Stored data
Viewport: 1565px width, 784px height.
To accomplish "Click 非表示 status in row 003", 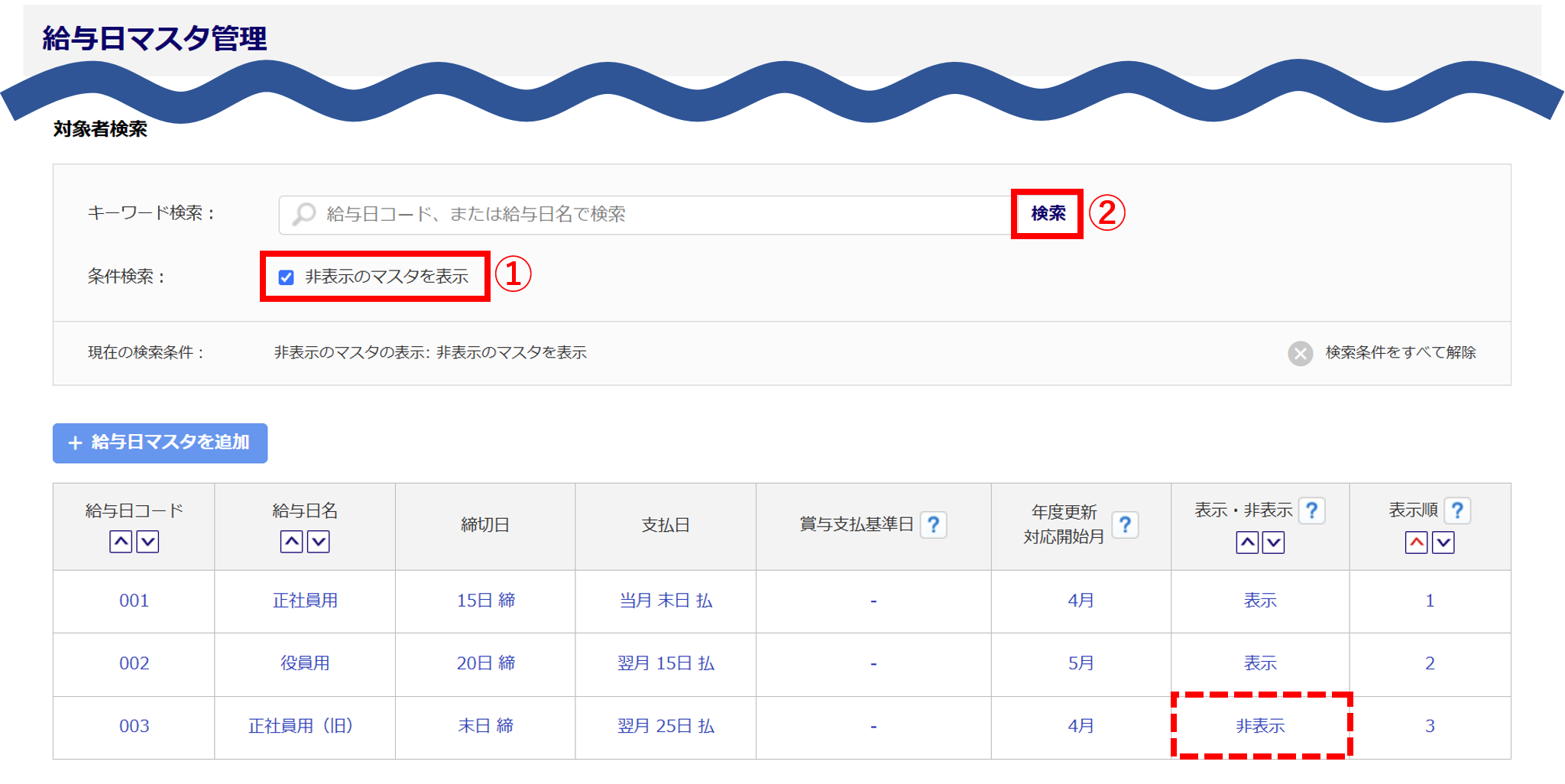I will point(1260,727).
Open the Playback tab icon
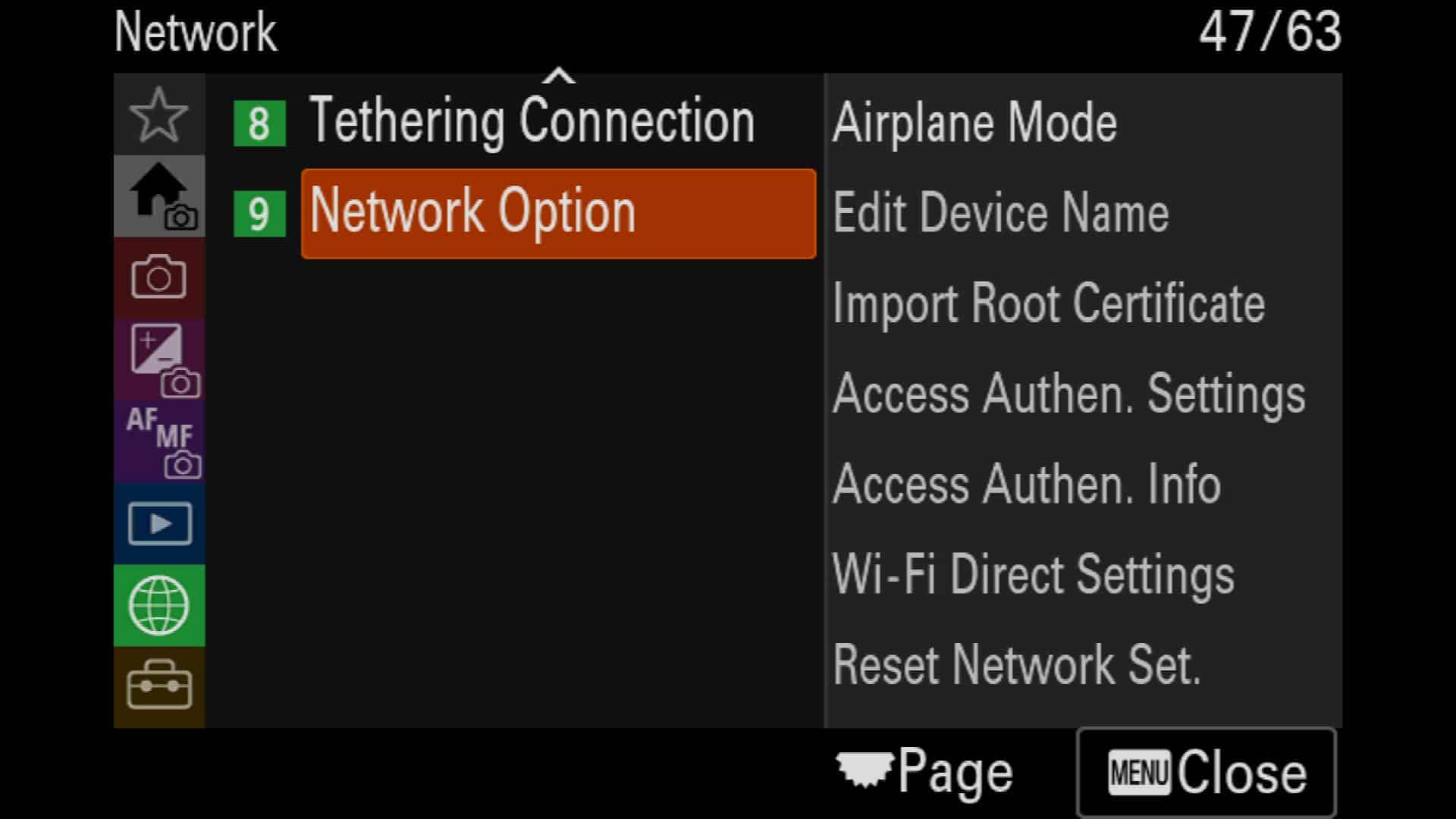The image size is (1456, 819). click(x=159, y=524)
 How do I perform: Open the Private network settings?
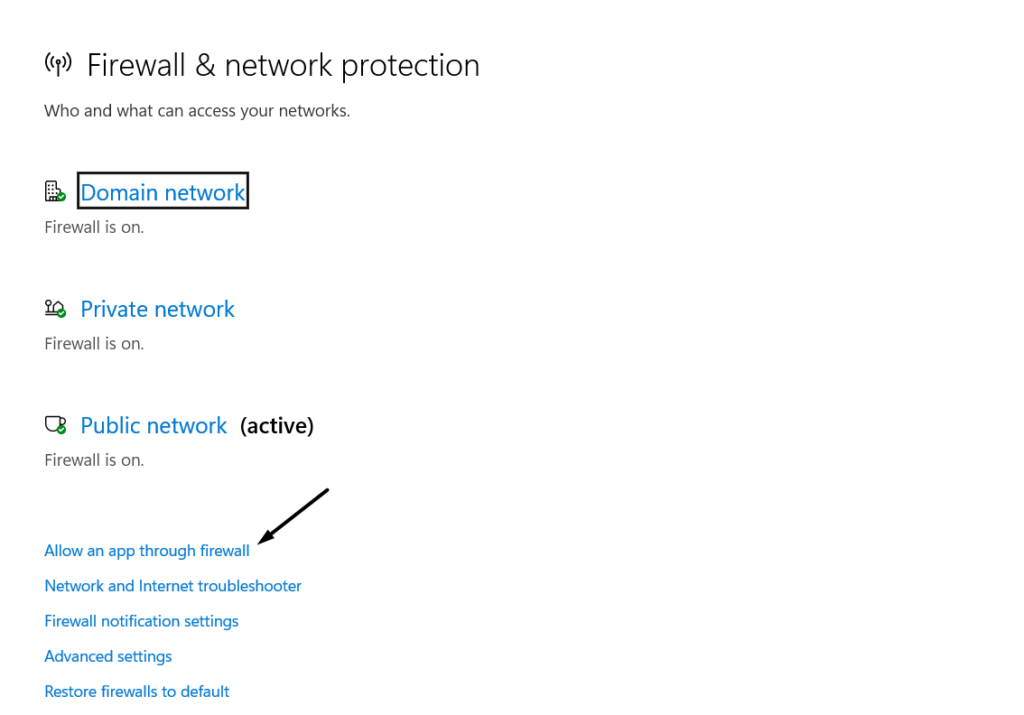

__WORK TO BE COMPLETED__
Find the line holding "Open the Playback tab icon" in the data above. Retype it and every later line exactly, through the end, but not the pictures.

__EXPECTED OUTPUT__
Open the Playback tab icon
The image size is (1456, 819). click(x=159, y=524)
 How do I perform: Open the Private network settings?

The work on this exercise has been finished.